With the complexity of technology and the massive amounts of data collected and processed every day, local government evolved how it acquires, implements, and monitors technology solutions. In addition, strategies must be developed to manage what data is collected, how it is collected, where it is stored and disposed of when its purpose is obsolete.

These intricacies present new risks local government did not consider in the past. Moreover, the growth of the cybersecurity threat landscape has added more pressure to start considering the new risks presented to local government in a more scientific way. Many public entities overlook understanding the importance of information security and data privacy because there is either no tangible return on investment in these programs or because of the following notion, “No one will attack our organization because we are not that big and have no financial assets like banks and other private organizations.” These organizations neglect to understand the recent breaches and attacks involving similar groups in the government sector and consider the lessons learned from these events.

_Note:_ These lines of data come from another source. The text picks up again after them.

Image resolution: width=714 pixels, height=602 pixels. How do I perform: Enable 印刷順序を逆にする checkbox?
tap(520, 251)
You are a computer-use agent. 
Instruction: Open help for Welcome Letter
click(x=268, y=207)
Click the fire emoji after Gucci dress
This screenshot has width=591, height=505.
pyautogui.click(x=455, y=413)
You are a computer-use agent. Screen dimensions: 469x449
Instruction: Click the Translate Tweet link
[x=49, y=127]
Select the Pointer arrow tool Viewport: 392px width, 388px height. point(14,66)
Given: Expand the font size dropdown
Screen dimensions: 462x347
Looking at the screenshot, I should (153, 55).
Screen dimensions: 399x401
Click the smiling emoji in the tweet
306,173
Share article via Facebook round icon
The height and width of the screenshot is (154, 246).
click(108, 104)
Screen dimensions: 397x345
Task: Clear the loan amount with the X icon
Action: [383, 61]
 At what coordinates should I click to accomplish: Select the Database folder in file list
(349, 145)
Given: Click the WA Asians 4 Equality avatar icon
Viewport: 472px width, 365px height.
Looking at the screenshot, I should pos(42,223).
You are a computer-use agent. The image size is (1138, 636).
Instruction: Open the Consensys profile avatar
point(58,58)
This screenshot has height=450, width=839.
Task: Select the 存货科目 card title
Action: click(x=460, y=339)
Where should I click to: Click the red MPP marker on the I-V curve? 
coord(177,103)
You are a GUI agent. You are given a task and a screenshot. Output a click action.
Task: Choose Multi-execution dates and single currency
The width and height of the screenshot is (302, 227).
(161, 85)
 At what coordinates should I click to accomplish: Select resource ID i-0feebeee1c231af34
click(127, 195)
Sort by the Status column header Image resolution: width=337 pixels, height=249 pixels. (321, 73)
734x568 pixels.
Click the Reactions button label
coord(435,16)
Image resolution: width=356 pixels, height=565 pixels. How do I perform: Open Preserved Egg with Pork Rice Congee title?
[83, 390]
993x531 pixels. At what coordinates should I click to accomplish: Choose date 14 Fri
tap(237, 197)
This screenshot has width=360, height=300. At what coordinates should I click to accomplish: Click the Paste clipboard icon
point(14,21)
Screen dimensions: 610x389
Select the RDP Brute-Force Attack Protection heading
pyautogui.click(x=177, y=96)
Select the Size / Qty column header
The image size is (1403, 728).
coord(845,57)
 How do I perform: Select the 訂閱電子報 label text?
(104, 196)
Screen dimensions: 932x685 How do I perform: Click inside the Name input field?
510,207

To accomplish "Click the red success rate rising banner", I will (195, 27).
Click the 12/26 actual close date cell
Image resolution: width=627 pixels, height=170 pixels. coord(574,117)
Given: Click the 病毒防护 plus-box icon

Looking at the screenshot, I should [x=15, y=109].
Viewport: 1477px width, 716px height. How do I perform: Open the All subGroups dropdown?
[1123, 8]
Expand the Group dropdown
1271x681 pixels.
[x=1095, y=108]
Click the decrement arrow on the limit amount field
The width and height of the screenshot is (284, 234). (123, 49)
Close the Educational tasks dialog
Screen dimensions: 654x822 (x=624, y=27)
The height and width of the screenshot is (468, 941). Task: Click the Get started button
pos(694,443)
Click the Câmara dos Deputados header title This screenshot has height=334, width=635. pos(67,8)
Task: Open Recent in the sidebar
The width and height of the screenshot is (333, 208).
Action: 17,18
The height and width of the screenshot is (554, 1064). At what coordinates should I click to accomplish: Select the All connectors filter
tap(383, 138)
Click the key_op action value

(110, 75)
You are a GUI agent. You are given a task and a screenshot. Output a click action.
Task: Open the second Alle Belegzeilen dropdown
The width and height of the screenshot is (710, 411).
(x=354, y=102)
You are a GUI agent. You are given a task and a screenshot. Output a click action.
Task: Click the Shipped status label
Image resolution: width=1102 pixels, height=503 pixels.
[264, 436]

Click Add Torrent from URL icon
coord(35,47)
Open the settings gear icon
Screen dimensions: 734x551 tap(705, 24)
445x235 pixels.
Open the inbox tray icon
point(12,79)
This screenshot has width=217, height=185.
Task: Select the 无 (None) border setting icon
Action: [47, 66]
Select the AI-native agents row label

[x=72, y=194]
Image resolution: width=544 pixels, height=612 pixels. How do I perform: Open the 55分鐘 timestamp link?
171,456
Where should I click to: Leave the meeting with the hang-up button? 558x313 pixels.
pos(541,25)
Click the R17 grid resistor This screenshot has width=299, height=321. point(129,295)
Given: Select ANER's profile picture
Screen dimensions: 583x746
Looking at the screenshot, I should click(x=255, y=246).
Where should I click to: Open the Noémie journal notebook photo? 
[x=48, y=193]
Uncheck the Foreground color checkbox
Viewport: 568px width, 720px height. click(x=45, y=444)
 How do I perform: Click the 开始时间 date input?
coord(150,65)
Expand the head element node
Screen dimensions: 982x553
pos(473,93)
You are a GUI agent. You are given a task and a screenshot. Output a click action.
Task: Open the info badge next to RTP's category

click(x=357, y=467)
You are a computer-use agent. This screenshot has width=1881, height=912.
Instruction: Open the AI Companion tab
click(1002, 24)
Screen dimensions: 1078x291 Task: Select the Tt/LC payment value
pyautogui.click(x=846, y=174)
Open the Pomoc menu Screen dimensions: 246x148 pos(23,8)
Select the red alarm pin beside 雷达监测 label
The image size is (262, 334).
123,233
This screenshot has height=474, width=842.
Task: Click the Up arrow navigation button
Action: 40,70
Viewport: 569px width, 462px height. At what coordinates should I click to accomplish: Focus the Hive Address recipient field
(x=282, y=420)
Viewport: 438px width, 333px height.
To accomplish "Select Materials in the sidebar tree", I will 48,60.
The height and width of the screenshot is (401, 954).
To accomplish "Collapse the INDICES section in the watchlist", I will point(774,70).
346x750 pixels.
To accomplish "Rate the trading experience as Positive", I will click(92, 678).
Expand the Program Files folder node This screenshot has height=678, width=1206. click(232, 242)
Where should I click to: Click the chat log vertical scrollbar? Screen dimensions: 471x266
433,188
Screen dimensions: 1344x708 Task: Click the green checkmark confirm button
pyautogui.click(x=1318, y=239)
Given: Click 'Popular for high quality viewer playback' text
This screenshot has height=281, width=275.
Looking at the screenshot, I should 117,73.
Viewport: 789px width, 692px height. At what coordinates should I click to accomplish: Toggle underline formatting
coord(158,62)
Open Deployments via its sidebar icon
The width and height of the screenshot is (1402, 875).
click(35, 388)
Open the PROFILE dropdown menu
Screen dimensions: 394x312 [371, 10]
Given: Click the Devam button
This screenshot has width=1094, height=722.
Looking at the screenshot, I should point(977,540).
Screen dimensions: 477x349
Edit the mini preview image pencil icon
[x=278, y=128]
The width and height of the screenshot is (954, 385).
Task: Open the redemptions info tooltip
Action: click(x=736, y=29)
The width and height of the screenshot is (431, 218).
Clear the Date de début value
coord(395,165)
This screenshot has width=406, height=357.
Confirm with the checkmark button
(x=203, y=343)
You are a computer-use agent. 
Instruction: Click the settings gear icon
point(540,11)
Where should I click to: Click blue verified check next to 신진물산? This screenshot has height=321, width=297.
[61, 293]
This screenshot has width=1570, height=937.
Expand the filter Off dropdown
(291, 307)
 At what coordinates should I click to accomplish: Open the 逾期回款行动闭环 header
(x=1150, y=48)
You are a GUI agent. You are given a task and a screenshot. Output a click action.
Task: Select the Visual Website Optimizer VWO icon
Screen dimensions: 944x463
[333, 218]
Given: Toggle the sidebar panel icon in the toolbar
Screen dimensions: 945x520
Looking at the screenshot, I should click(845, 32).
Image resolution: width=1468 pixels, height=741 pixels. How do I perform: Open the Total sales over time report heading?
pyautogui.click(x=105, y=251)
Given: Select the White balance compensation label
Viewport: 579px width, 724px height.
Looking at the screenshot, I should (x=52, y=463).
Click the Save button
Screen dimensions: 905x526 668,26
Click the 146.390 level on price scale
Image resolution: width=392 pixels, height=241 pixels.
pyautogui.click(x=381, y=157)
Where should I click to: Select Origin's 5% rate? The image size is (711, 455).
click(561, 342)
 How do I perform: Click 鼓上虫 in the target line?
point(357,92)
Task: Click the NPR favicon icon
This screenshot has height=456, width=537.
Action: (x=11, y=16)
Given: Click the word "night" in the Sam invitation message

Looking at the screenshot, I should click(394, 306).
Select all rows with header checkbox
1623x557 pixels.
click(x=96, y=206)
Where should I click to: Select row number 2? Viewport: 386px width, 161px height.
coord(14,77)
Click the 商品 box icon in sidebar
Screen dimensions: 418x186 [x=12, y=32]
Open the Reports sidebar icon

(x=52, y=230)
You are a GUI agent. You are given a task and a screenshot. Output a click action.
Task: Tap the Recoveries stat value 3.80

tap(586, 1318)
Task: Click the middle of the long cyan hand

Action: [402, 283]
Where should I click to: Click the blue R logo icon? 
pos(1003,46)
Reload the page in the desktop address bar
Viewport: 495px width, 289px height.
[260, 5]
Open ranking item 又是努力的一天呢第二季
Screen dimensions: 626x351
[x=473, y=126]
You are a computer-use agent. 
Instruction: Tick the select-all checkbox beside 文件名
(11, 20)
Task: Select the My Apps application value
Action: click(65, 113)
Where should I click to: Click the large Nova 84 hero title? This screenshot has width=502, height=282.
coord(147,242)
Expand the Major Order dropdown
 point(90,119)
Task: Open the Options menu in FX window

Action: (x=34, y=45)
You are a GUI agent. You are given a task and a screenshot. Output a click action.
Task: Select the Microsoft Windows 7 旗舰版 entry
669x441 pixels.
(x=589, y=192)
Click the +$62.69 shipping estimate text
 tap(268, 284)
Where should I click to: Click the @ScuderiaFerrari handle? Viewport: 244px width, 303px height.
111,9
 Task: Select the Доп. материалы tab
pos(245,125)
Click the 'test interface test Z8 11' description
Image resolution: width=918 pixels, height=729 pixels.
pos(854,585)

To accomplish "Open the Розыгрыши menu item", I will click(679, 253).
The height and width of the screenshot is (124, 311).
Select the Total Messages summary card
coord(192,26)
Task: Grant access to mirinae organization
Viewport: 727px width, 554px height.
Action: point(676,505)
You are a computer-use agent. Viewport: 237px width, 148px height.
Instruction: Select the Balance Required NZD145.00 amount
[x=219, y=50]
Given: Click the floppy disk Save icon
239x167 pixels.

Our work as security professionals and leaders does not stop at implementing technical controls from a strict technological perspective. Our role is not only to implement the basics. Our role is not to have a single focus. Our role is to not work within technology and ignore the business aspect. We can no longer afford to have a technology-focused mindset.

The security professional’s mindset has expanded and become more multifaceted. We must cover technical controls. We must build relationships with all branches of the business. We need to build a culture of security and privacy. We must cultivate relationships with all the other stakeholders to get support. We must implement administrative controls and physical controls. We must stay up to date with the changes in the infosec landscape and the regulations governing data. We must be risk-averse and speak the language of the business. We must market information security. We must implement and monitor security best practices and data protection standards. We must build a holistic program and promote it within the organization to secure the funding, support, and resources needed for it to succeed.

" With the complexity of technology and the massive amounts of data collected and processed every day, local government evolved how it acquires, implements, and monitors technology solutions "

I often discuss the important aspects of a successful information security and data privacy program with others, and the first words coming out of my mouth usually are, “We need to go back to the basics”. Yes, it is important to cover your basic security controls to protect assets, technology, and data. The basics set organizations up for successful implementation of information security program because it is the key groundwork for everything else that follows. For example, we can’t implement a good security awareness program if the users don’t have multifactor authentication for sensitive systems and data. We can’t talk about business continuity planning if we don’t have a backup strategy and a disaster recovery strategy.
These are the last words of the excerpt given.